• Provided records:
#####

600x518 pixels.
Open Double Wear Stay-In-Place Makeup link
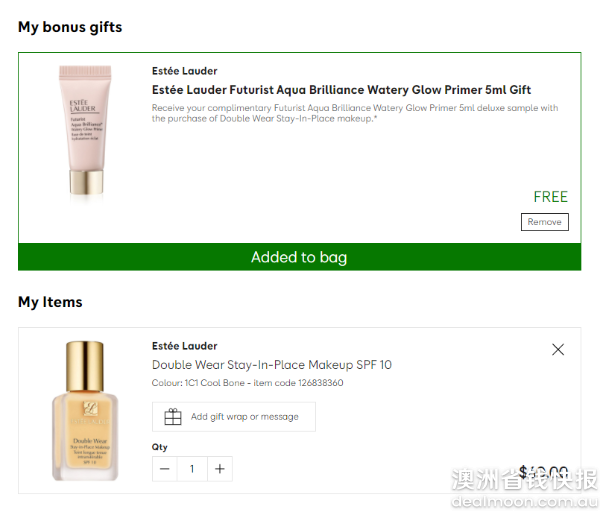pos(272,365)
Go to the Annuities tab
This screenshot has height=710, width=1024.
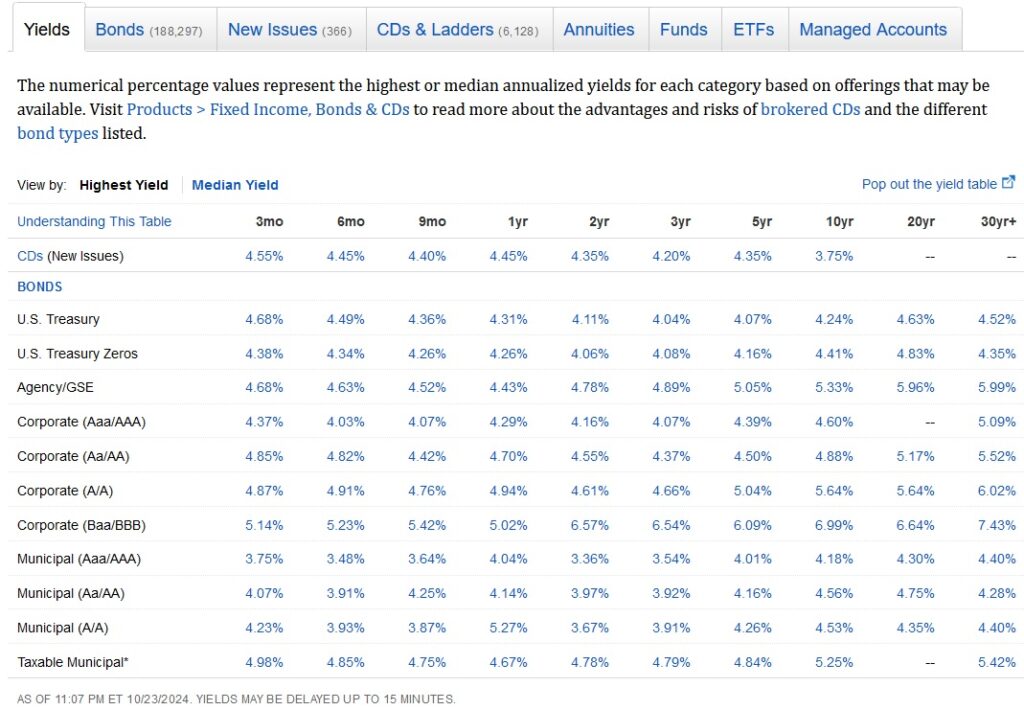click(x=599, y=30)
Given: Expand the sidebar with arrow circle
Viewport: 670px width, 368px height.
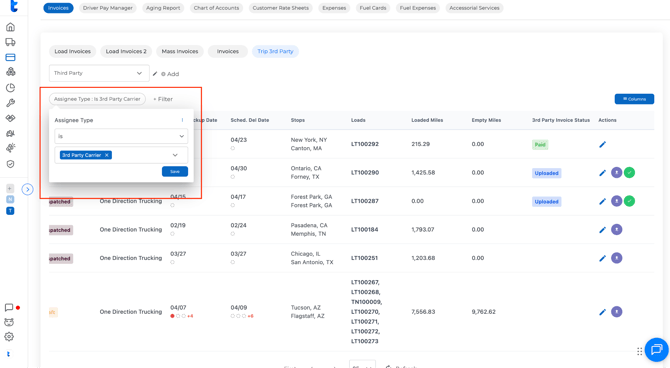Looking at the screenshot, I should point(27,189).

#####

• Work to do:
Pick out every line of the items above that contains the string "height", matching case exactly.

• Response to the task:
This screenshot has height=710, width=1024.
Viewport: 670px width, 368px height.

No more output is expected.